The unexpected victory of Hassan Rouhani in Iran’s presidential elections has raised hopes that dialogue may soon ease the US sanctions that have crippled the Iranian economy for the last three years. During that time Iran’s oil exports have fallen by almost half, the cost of basic foods has soared, the local currency has lost nearly two-thirds of its value. Inflation is currently running at close to thirty per cent.
The new president is a Western-educated moderate who is willing to reopen discussions about Iran’s nuclear ambitions. He carries the endorsement of two prominent earlier reformers — Rafsanjani and Khatami. Also significant is the fact that Rouhani’s late surge in the polls was mostly due to his performance in televised election debates which allowed him to use his experience as a former nuclear negotiator to show up the shortcomings of the man who replaced him. That such a sensitive issue could be publicly debated so close to an election is one of several indications that Iran’s public sphere has begun to tolerate less orthodox opinions, particularly with respect to its inflexible stance on uranium enrichment.
Less clear, however, is how Washington will respond to this unexpected turn of events, especially as it faces daily complications elsewhere in the region. The White House was quick to congratulate Iran’s voters for “courage in making their voices heard” and it urged the new government to “heed the will of the people.” But it pointedly abstained from offering congratulations to the victor, and chose instead to dwell on the “intimidating security environment that limited freedom of expression and assembly” during the elections. That oversight could easily produce other mistakes, especially if the hawkish Congressmen who have long wanted outright military confrontation with Iran persuade the Obama administration to maintain its scepticism.

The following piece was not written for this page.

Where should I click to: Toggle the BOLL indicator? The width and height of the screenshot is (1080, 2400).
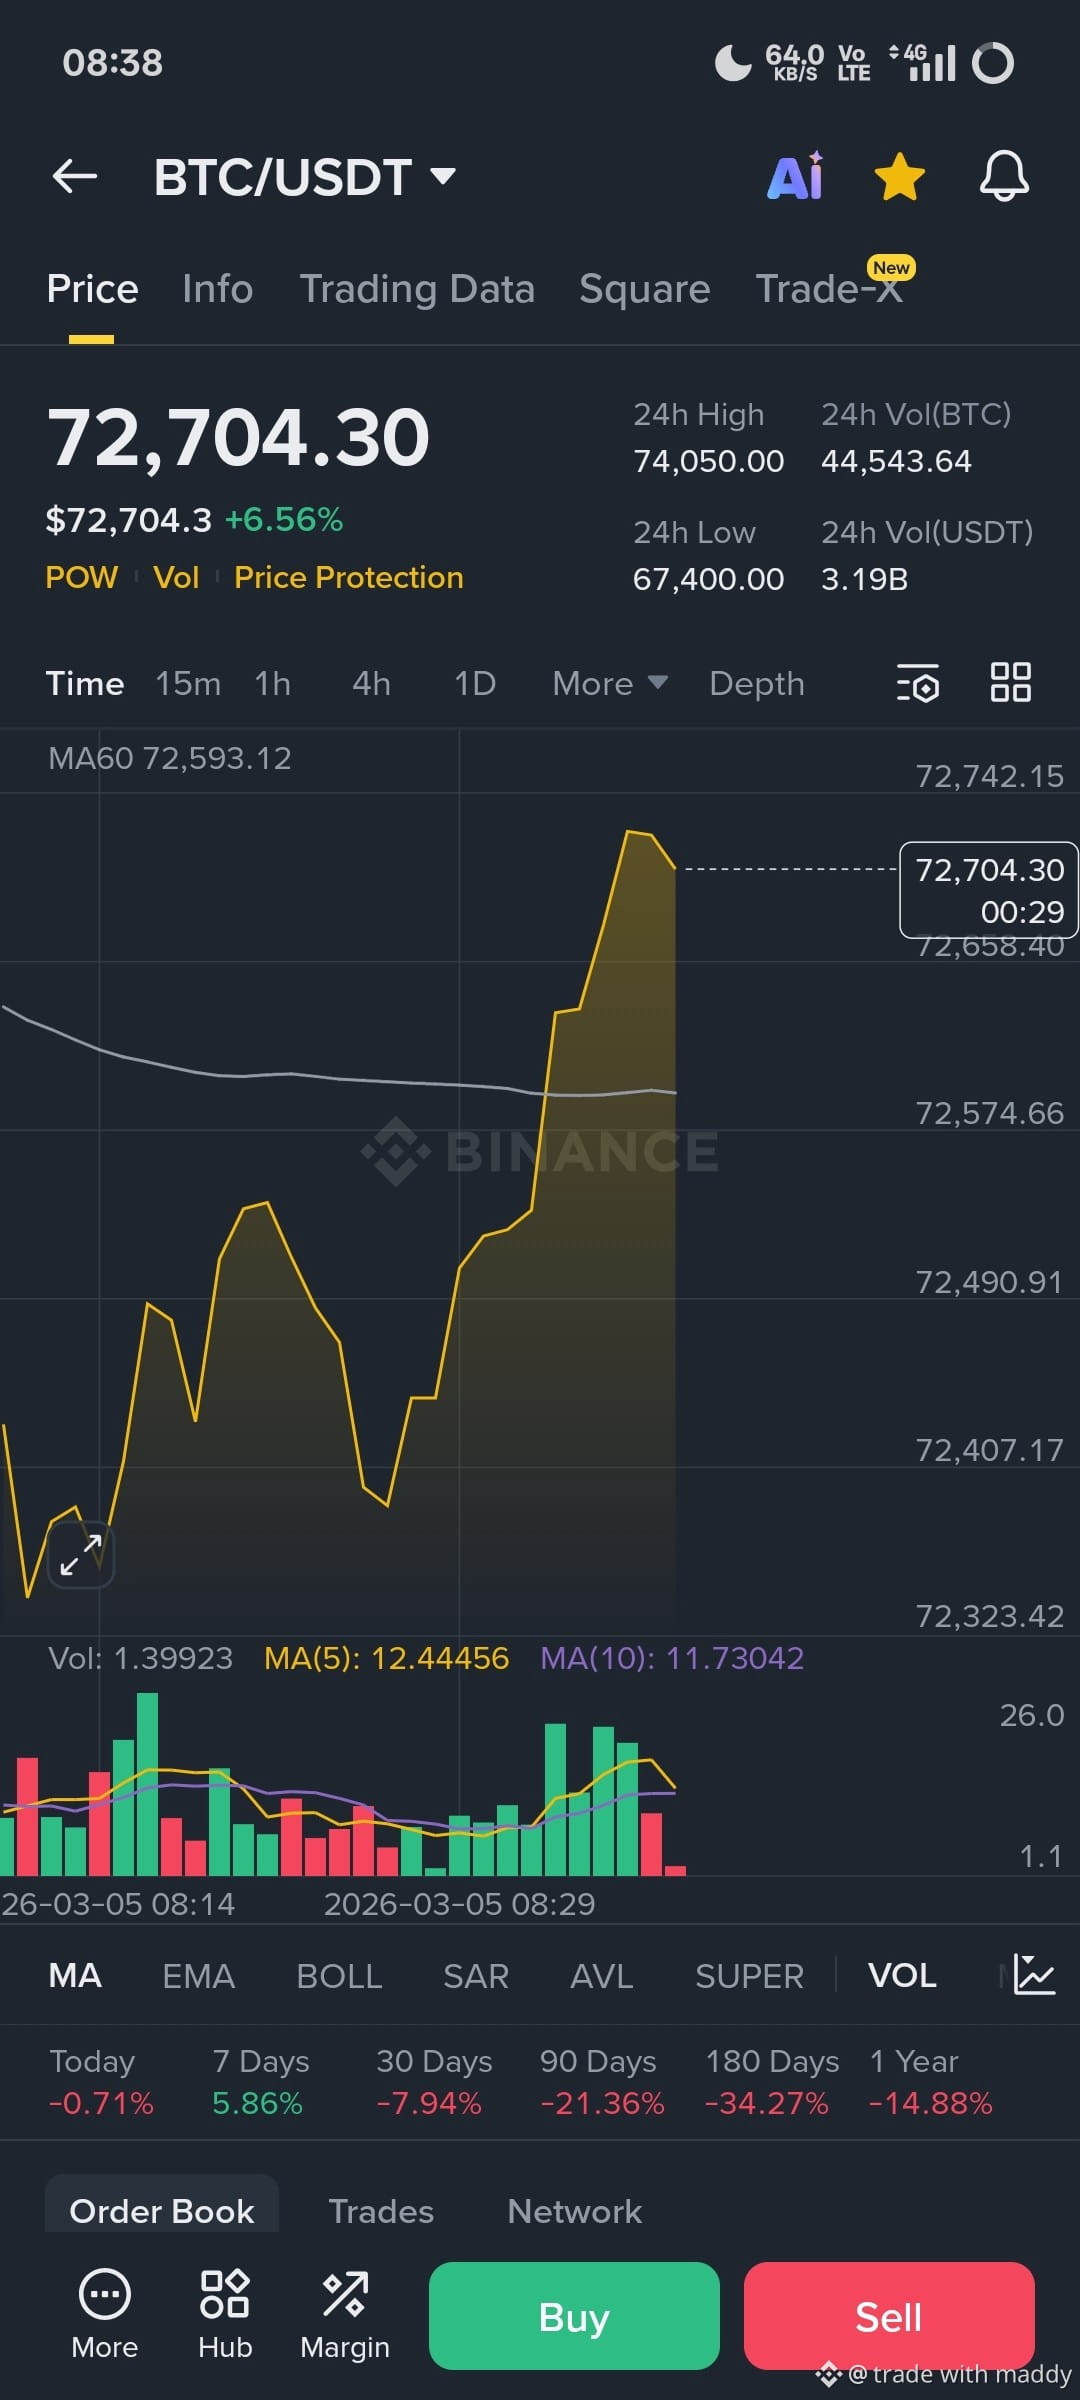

Iran’s voters could have sent no clearer signal they are ready for better relations with the country’s longtime adversary. But the opportunity must be seized with a magnanimity that has not been readily apparent in Obama’s recent foreign policy. America has become increasingly willing to sustain low-intensity conflicts in the Middle East – drone strikes in Afghanistan, outsourced regime change in Libya – or to watch the ripple effects of the Arab Spring from afar rather than risk large diplomatic initiatives. Small-bore solutions have kept the US out of another Iraq-style miscalculation, but they can only go so far. Arming Syria’s rebels avoids the political quicksand of another foreign war, but it does very little to decrease the likelihood of further bloodshed nor does it set the stage for lasting political solutions. Better relations with Iran offer a sliver of hope that there may still be a political escape from the current impasse, particularly given Tehran’s key role in sustaining the precarious rule of Assad.
Iran’s importance to the wider stability of the Middle East cannot not easily be overstated. Several of the region’s largest security dilemmas, especially the transnational proxy wars being fought between Sunni and Shia groups in Iraq and Syria, have their ideological origins in the United States’ troubled history with Iran. Ever since the 1979 Iranian hostage crisis – itself a belated response to the 1953 CIA coup against Mohammed Mosaddeq – pushed America into a reflexively belligerent stance towards Iran, the wider Middle East has become a latter-day Great Game of related intrigues. With the US coming under increasing pressure from its own hardliners to intervene directly in the complex Syrian conflict, less embattled relations with Iran could not be more important.
Speaking to university students in Tehran, former president Mohammad Khatami urged them not to hold “misplaced expectations” about the likely pace of change. He told them “We cannot get rid of this devastating inflation and unemployment and change our foreign policies by tomorrow.” His hope that the population would remain “patient and realistic” should give pause to any American politicians who believe Iran’s reformers will have enough time to enact their policies, particularly with the punitive US sanctions still in place. Earlier reformers, Khatami among them, were utterly baffled by American intransigence towards the Islamic Republic, most notably during the presidency of George W Bush. The new arrivals will fare no better if the Obama administration is not prepared to meet them halfway.